_Exercise:_ Write the entries again exactly, with no line missing.

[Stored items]
Segment Open

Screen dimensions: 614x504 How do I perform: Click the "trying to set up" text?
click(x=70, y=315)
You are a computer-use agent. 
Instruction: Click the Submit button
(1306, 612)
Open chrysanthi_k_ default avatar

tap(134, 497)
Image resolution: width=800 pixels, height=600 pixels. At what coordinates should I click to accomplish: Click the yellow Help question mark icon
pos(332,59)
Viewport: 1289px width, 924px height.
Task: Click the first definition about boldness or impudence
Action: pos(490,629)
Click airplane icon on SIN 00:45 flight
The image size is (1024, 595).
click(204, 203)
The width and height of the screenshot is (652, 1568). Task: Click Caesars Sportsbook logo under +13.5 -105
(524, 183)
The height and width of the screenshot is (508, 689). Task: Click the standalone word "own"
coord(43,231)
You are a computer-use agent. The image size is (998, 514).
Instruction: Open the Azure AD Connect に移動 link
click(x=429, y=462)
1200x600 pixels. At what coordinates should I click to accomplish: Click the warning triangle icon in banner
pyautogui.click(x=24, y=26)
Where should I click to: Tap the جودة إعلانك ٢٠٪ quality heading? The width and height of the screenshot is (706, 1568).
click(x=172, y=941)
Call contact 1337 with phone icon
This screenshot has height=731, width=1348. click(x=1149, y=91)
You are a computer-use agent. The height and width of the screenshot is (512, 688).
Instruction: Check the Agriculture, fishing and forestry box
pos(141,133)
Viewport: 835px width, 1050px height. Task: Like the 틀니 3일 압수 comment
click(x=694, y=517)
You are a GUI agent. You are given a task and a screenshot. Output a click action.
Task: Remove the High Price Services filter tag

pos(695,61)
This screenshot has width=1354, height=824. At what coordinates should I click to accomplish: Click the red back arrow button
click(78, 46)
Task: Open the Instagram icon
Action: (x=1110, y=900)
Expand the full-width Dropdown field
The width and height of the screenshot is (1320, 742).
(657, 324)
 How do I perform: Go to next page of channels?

Segment Closed

_Response to this task:_
Screen dimensions: 614x504 How do I perform: Click the "trying to set up" text?
click(x=70, y=315)
You are a computer-use agent. 
Instruction: Click the Submit button
(1306, 612)
Open chrysanthi_k_ default avatar

tap(134, 497)
Image resolution: width=800 pixels, height=600 pixels. At what coordinates should I click to accomplish: Click the yellow Help question mark icon
pos(332,59)
Viewport: 1289px width, 924px height.
Task: Click the first definition about boldness or impudence
Action: pos(490,629)
Click airplane icon on SIN 00:45 flight
The image size is (1024, 595).
click(204, 203)
The width and height of the screenshot is (652, 1568). Task: Click Caesars Sportsbook logo under +13.5 -105
(524, 183)
The height and width of the screenshot is (508, 689). Task: Click the standalone word "own"
coord(43,231)
You are a computer-use agent. The image size is (998, 514).
Instruction: Open the Azure AD Connect に移動 link
click(x=429, y=462)
1200x600 pixels. At what coordinates should I click to accomplish: Click the warning triangle icon in banner
pyautogui.click(x=24, y=26)
Where should I click to: Tap the جودة إعلانك ٢٠٪ quality heading? The width and height of the screenshot is (706, 1568).
click(x=172, y=941)
Call contact 1337 with phone icon
This screenshot has height=731, width=1348. click(x=1149, y=91)
You are a computer-use agent. The height and width of the screenshot is (512, 688).
Instruction: Check the Agriculture, fishing and forestry box
pos(141,133)
Viewport: 835px width, 1050px height. Task: Like the 틀니 3일 압수 comment
click(x=694, y=517)
You are a GUI agent. You are given a task and a screenshot. Output a click action.
Task: Remove the High Price Services filter tag

pos(695,61)
This screenshot has width=1354, height=824. At what coordinates should I click to accomplish: Click the red back arrow button
click(78, 46)
Task: Open the Instagram icon
Action: (x=1110, y=900)
Expand the full-width Dropdown field
The width and height of the screenshot is (1320, 742).
(657, 324)
 How do I perform: Go to next page of channels?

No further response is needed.